TEXT ▸
INTERRUPTING the program gracefully

If you want to stop the program AND have it write out the results up to
the current point, you can do so with a Unix command like
  kill -s QUIT processID
where 'processID' is the process identifier number (pid) for the 3dQwarp
program you want to terminate. A command like
  ps aux | grep 3dQwarp
will give you a list of all your processes with the string '3dQwarp' in
the command line. For example, at the moment I wrote this text, I would
get the response
 rwcox 62873 693.8 2.3 3274496 755284 p2 RN+ 12:36PM 380:25.26 3dQwarp -prefix ...
 rwcox  6421   0.0 0.0 2423356    184 p0 R+   1:33PM   0:00.00 grep 3dQwarp
 rwcox  6418   0.0 0.0 2563664   7344 p4 S+   1:31PM   0:00.15 vi 3dQwarp.c
so the processID for the actual run of 3dQwarp was 62873.
(Also, you can see that Zhark is a 'vi' acolyte, not an 'emacs' heretic.)

The program will 'notice' the QUIT signal at the end of the optimization
of the next patch, so it may be a moment or two before it actually saves
the output dataset(s) and exits.

THINGS TO DO ▸
1 > Answer these questions using the text on interrupting 3dQwarp.
(a) What Unix command stops the program and has it write out the results up to the current point?
(b) What processID did the actual run of 3dQwarp have in the example?
(c) At what point does the program notice the QUIT signal?
2 > Reproduce the text on interrupting 3dQwarp word for word, from "If you want" to "an 'emacs' heretic.)".

STORED DATA ▸

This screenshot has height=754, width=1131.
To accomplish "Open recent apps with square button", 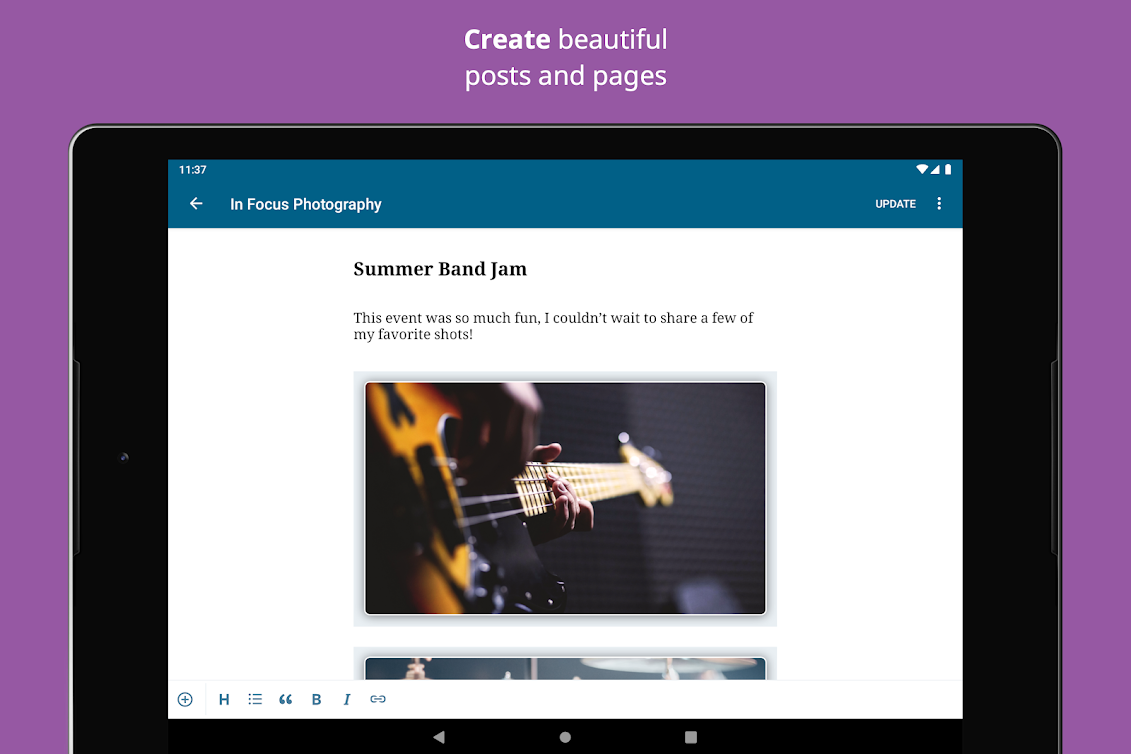I will [691, 737].
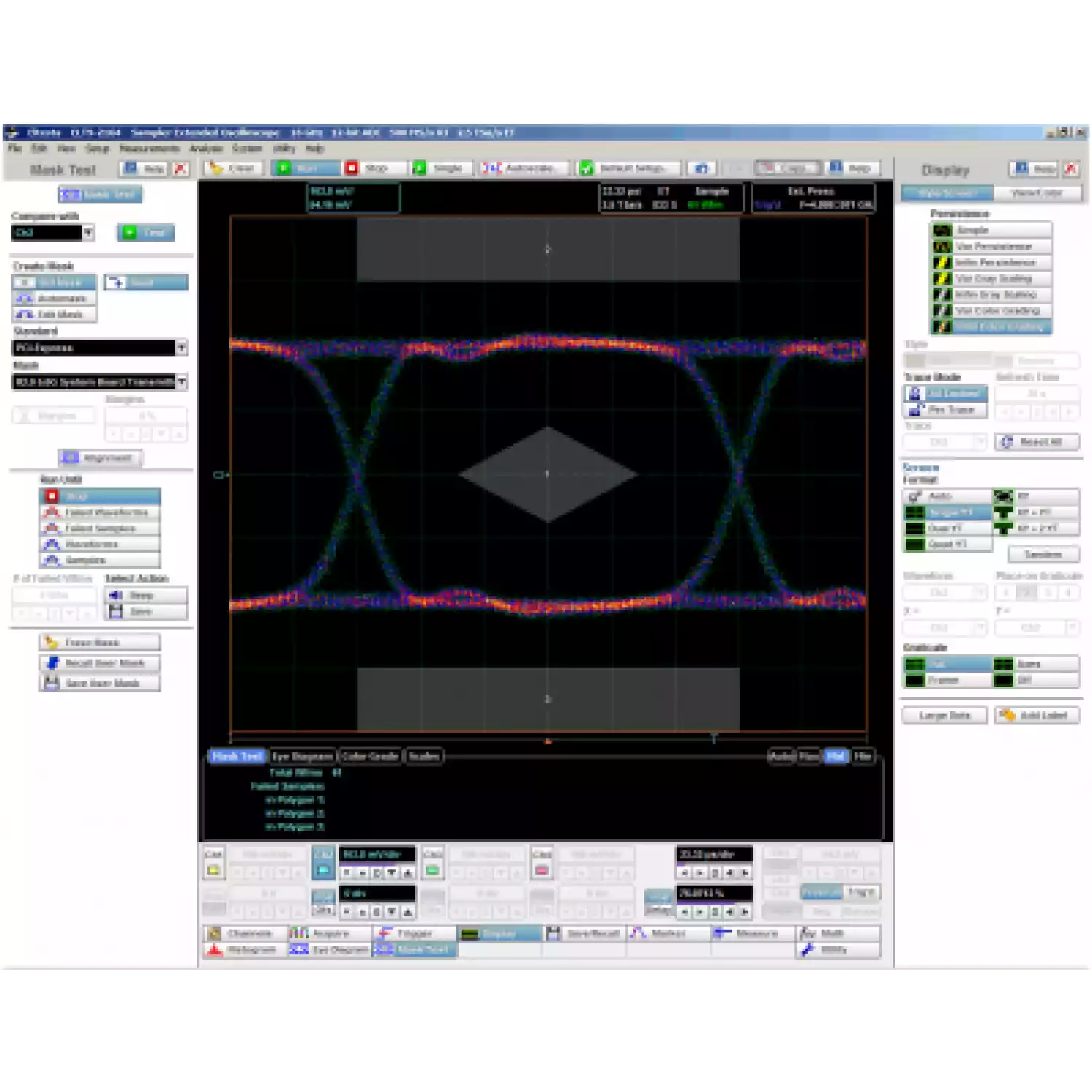This screenshot has width=1092, height=1092.
Task: Switch to the Eye Diagram results tab
Action: point(302,756)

ANSWERS TO THE EXERCISES ▸
1 >
(a) kill -s QUIT processID
(b) 62873
(c) At the end of the optimization of the next patch.

2 >
If you want to stop the program AND have it write out the results up to
the current point, you can do so with a Unix command like
  kill -s QUIT processID
where 'processID' is the process identifier number (pid) for the 3dQwarp
program you want to terminate. A command like
  ps aux | grep 3dQwarp
will give you a list of all your processes with the string '3dQwarp' in
the command line. For example, at the moment I wrote this text, I would
get the response
 rwcox 62873 693.8 2.3 3274496 755284 p2 RN+ 12:36PM 380:25.26 3dQwarp -prefix ...
 rwcox  6421   0.0 0.0 2423356    184 p0 R+   1:33PM   0:00.00 grep 3dQwarp
 rwcox  6418   0.0 0.0 2563664   7344 p4 S+   1:31PM   0:00.15 vi 3dQwarp.c
so the processID for the actual run of 3dQwarp was 62873.
(Also, you can see that Zhark is a 'vi' acolyte, not an 'emacs' heretic.)